Hello, World!

Jason Victor
Zetabase
Published in
5 min readJul 10, 2020

The authors of Zetabase are proud to announce our v0.1 release. We’ve been hard at work for the past couple years developing what we think is the “perfect database,” and we’re very excited to share it with you today!

In only those couple years that Zetabase was under development, we saw technology progress rapidly around us. In the open source era, things move quickly. (This is one of the many new realities we had to design for.) But for all that rapid progress, one component never seemed to get much attention at all: the database.

This despite the fact that it sits at the center of nearly every architecture of every major system ever built. It’s critical for the performance of the system and it can often be the make-or-break factor for scalability. It’s the database, after all. And yet — or perhaps therefore — its progress seems to move slowest of all. Most people have been stringing together Redis and Postgres and some variant of Lucene and Kafka and so on for years; it remains a clumsy and awkward architecture, and yet no improvements exist.

Until now. Zetabase is the product of several years of re-thinking how a database should work. We put in all the things we cared about and thought were important, and it is our mission to continue augmenting and improving the platform based on feedback from our growing user community. To start, we made a few — really big — modifications to the idea of a database. These are:

  1. Always serverless: databases crashing, failing to scale adequately, getting corrupted and so on are some of the worst heartaches an engineering team could experience. And despite the fact that every day we make use of services that seem to have no trouble scaling ad infinitum, our cloud databases are still just stock images of Postgres or MySQL on a virtual machine that we rent from Amazon or Google.
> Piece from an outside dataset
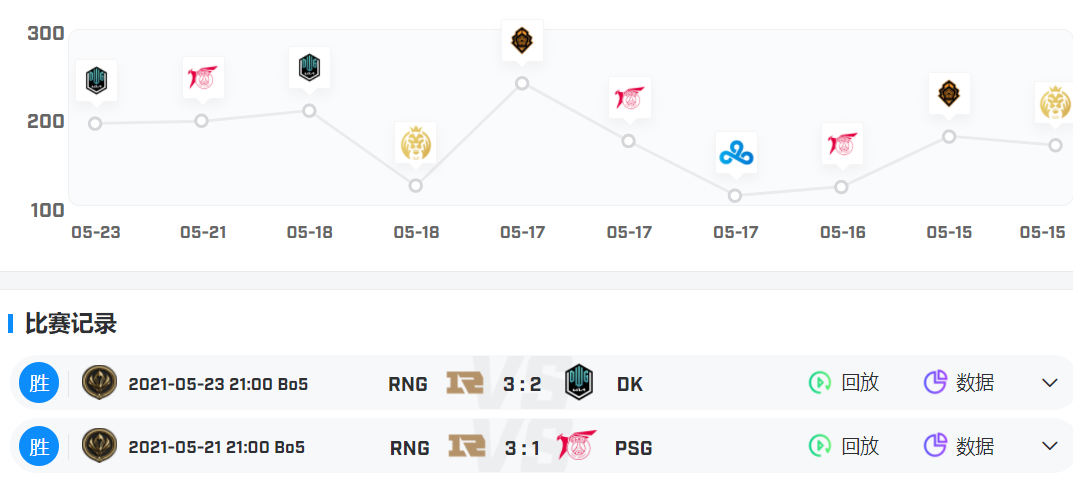1073x480 pixels.
Task: Click the first data point at 05-23
Action: (x=95, y=124)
There’s nothing built-in to scale automatically or optimize for performance on-the-fly. We wanted to change this, because a serverless database is a database free of heartbreak.
  2. No more ORMs and mapping to rows: that’s right. ORMs are a pain, so we got rid of them. And to get rid of them, we had to get rid of rows, so we got rid of that too. You can insert bytes, and if you define a table to know how to introspect objects, you can index those objects to allow for complex queries. In other words, we decouple those two features: storing and indexing data are orthogonal concerns, and they are treated as such.
  3. The security model is broken and that is making databases less useful: we didn’t realize this until we started thinking about it, but it’s really true. First off, many folks still rely on a secret password as their method of authentication. This is clearly not great from a security perspective. But it’s also bad from a usability standpoint. If any database client needs to know the password, a Javascript client on a website, for example, clearly can’t use it. We solve that problem with permissions and constraints.
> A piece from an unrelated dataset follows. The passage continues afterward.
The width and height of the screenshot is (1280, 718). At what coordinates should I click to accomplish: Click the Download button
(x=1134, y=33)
Everything should be simple and fast to get started

Have you ever noticed you start a project with a file-backed data store, then replace it with a real database, then replace that with a sharded version, then replace that with Cassandra, and so on as the application grows in size and scope? You’re not alone: it’s a pain to get a database up and running. That’s why SQLite is a thing. And the high cost of running them is the reason most people upgrade databases as needed, often multiple times during an application’s lifetime, as the application grows.
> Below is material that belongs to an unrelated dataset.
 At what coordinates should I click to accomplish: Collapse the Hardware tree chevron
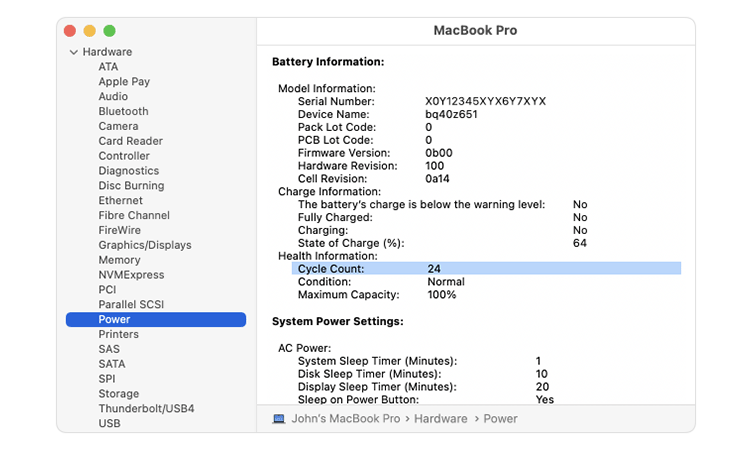(73, 52)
We wanted to make a database that was so quick and easy to get started with that you may as well just start there.

As a result, it’s very simple to get started. Once you’ve installed the command-line tool, you can use it to create an identity:

$ zb manage -t newuser

At this point, you might try your hand at creating some tables, and you could use any of the client libraries to access your databases. Everything is pretty consistent across the client libraries. For example, to put and get some data using the Javascript client, it looks like this:

// Put: takes (table name, key, data)
await zb.put("tweets", `tweets/1`, "hello!")
// Get: takes (table name, key pattern)
zb.get("tweets", `tweets/%`).all().then((res) => {
console.log(`Got ${res.length} tweets!`)
})

Changing the way we think about the security model

As it stands now, most databases use one of several old models for authentication. Typically, the model is that a backend REST service has all the privileges it might need to act on behalf of any user; the clients then effectively proxy their requests through these REST services.

We’ve devised a way to change this: by allowing for very fine-grained privileges, we can construct tables that restrict actions based on the identity of the requesting user. Thus, the “database user” is no longer the REST service, it’s the actual end user. And instead of the REST service enforcing the application’s constraints, the database does that work. This new architecture, discussed in full in this document, allows for new levels of scalability and an ultra-simple deployment model for a wide variety of applications.

It probably sounds like some kind of configuration nightmare, but it’s actually quite simple. It’s a few extra characters of effort when defining a table. The easiest way to do it is to enforce read and write constraints based on a field that must contain the requesting user’s ID. This can be set up with a simple “user constraint,” for example:

$ create mytable json "PUBLIC READ,USER APPEND special uid @uid" uid lex

This example creates a table that indexes a single field, uid. Any user can read; any user can append, so long as they correctly tag their message's uid field. It's a simple way of doing business, but it works! (For the curious ones: the designation USER instead of PUBLIC establishes that only designated sub-accounts of your account - your users - can write to the table; it gives you full administrative control over user accounts.)

This enables an entirely new category of applications:

Using Zetabase, you could scale an application to the size of Twitter using nothing but GitHub Pages.

Get started!

Hopefully you’re as excited to get started working with Zetabase as we are to present it to you! We look forward to hearing more from you. Please consider joining our community Slack or following us on Twitter — and of course, get started with Zetabase!

Originally published at https://zetabase.io.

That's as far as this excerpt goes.